The reference suggested that the legislature could provide for open ballot for the Senate elections by substituting the word ‘secret’ with ‘open’ in Section 122(6) of the Elections Act 2017. This will discourage floor crossing and the use of laundered money for vote buying in elections that grossly insult the mandate of people.

The reference argues that the Supreme Court can adopt the interpretation which advances greater public welfare and good.

By accepting the interpretation of Article 226, which the reference was advancing, a number of larger national objectives could be achieved through equally legitimate constitutional methodology of interpretation like promoting transparency and accountability in the electoral process.

The reference emphasised that the requirement of secret ballot for the Senate elections was not by way of a constitutional mandate rather only by way of statutory provisions namely Section 122(6) of the Elections Act 2017, which may be amended by an act of parliament or through an ordinance promulgated under Article 89 of the Constitution.

The open ballot will help acknowledge the respect for the choice and desire of the citizen voters, strengthen political parties as well as their discipline which was essential for parliamentary democracy, it said.

The interpretation, as suggested, will also empower the legislature to legislate through ordinary legislation and adopt means most suitable by providing machinery and procedure for ensuring free, fair and transparent elections.

It will demonstrate that the Constitution was a living, dynamic and organic document capable of redressing the ills of the electoral process without repeated amendments to the fundamental document and will promote the principle of dynamic interpretation of the Constitution that reflects the will of the people, the reference said.

Had the framers of the Constitution intended to apply the principle of secrecy of ballot for the Senate elections, the reference contended, they could have easily provided so in Article 59 of the Constitution as had been done in the case of the election of president where the secret ballot was specifically mentioned in Clause 12 of the Second Schedule to the Constitution.

The reference explains that the question of open ballot to the Senate elections had arisen in the context of the malaise of vote buying that had damaged the purity of elections, adding that every Senate election since 1985 had generated debate followed by commitment for reform and promise for the open ballot.

Moreover there is a national consensus amongst all major political parties, jurists, academia, journalists and civil society that the electoral process should be cleansed of the pervasive practice of vote buying in the elections to the Senate, the reference argued.

The desire to stop vote buying through open ballot has manifested itself from time to time in the shape of political manifestos of major political parties, the Charter of Democracy executed in 2006 by two former prime ministers and respective heads of their political parties, the report of the Whole Committee of the Senate in 2016 as well as numerous articles in leading newspapers.

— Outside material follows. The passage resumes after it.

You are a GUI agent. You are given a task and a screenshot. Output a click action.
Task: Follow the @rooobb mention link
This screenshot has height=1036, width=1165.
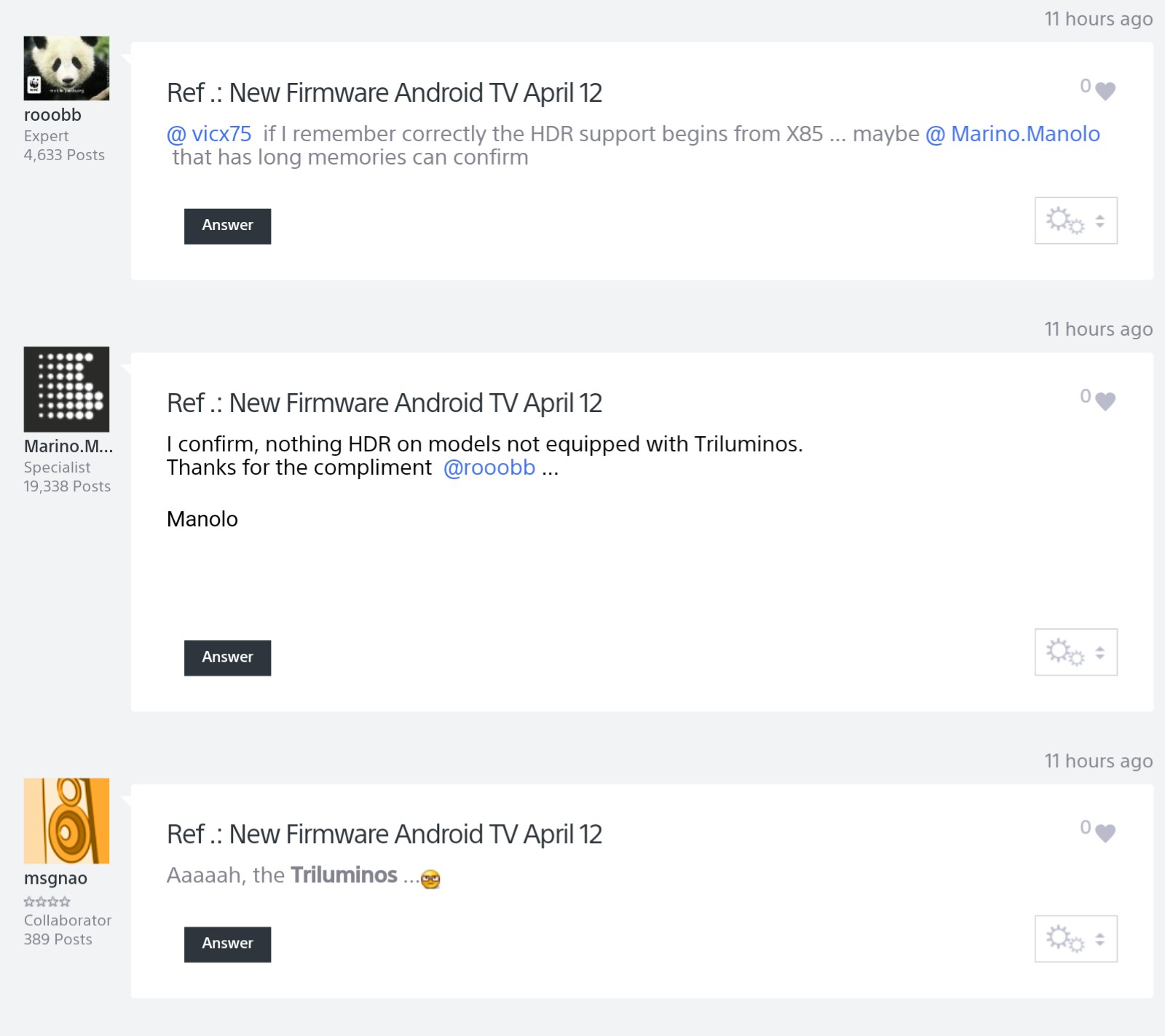[x=489, y=467]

Yet the consensus has not translated into reality owing to shifting political contingencies which ebb and rise from time to time.

The reference argues that unlike the citizen voters in direct elections to the assemblies, the senators have no privilege or justification to claim secrecy of their choice made through the ballot.

If the coming elections to the Senate are yet again marred by vote buying owing to secrecy of ballot as has happened in the past, this could undermine the confidence of the people in the democratic process, the reference said.

Resultantly the crucial reform agenda that the government is desirous of undertaking for the welfare of the people including the strengthening and revamping the role of the regulators and regulatory authorities, reform of criminal laws, the electoral reforms, civil service reforms, reforms for providing expeditious and affordable justice to the people, will most likely remain stalled causing unspeakable hardship to the people of Pakistan.

Hence the gravity and urgency to act and ensure that the coming elections to the Senate are no longer afflicted by the customary malaise of vote buying, the reference said.